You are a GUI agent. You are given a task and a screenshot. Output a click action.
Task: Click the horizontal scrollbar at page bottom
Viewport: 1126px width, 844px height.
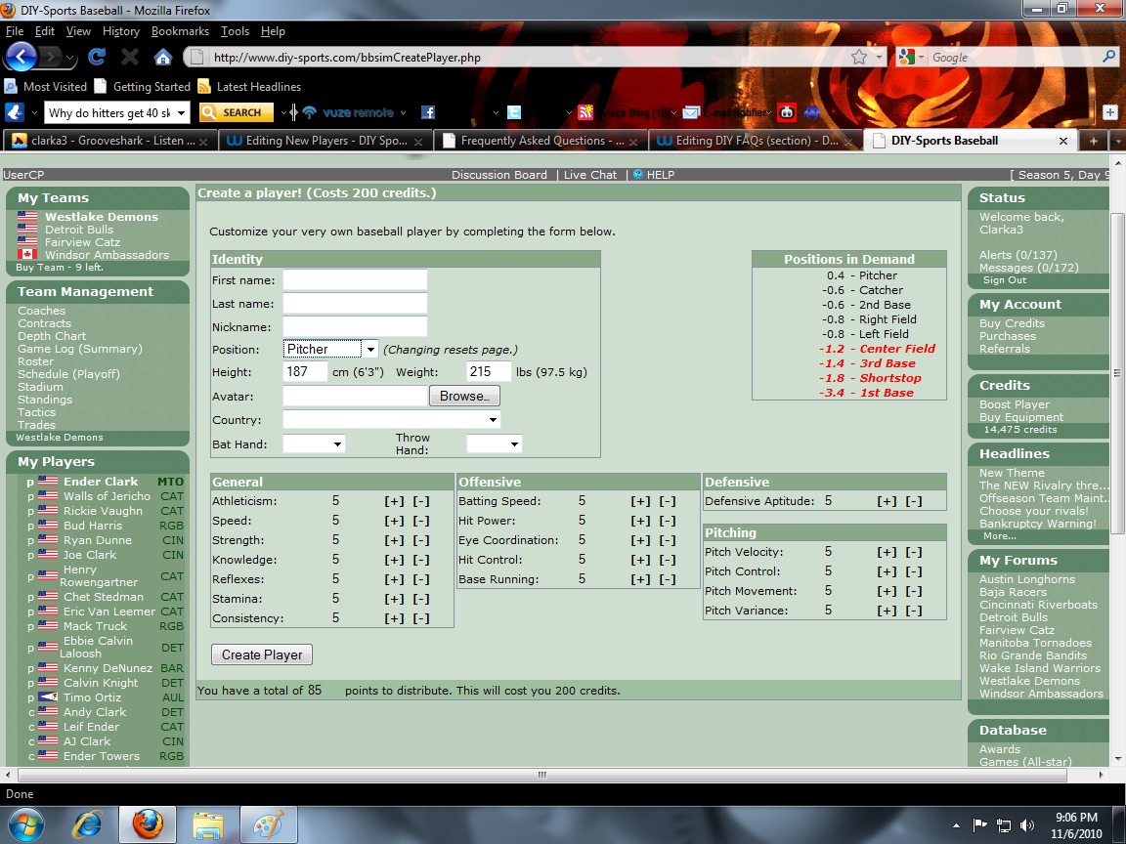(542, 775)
---
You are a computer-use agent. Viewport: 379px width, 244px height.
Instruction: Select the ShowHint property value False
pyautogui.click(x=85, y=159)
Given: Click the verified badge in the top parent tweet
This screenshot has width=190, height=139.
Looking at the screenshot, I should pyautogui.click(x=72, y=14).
---
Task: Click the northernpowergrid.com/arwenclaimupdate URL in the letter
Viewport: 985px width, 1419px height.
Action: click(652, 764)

*AIM OF THE TASK*.
Which lines of the records above hold the word "agent"? Copy each of them.

*TASK OUTPUT*.
You are a GUI agent. You are given a task and a screenshot. Output a click action.
You are a computer-use agent. Viewport: 379px width, 244px height.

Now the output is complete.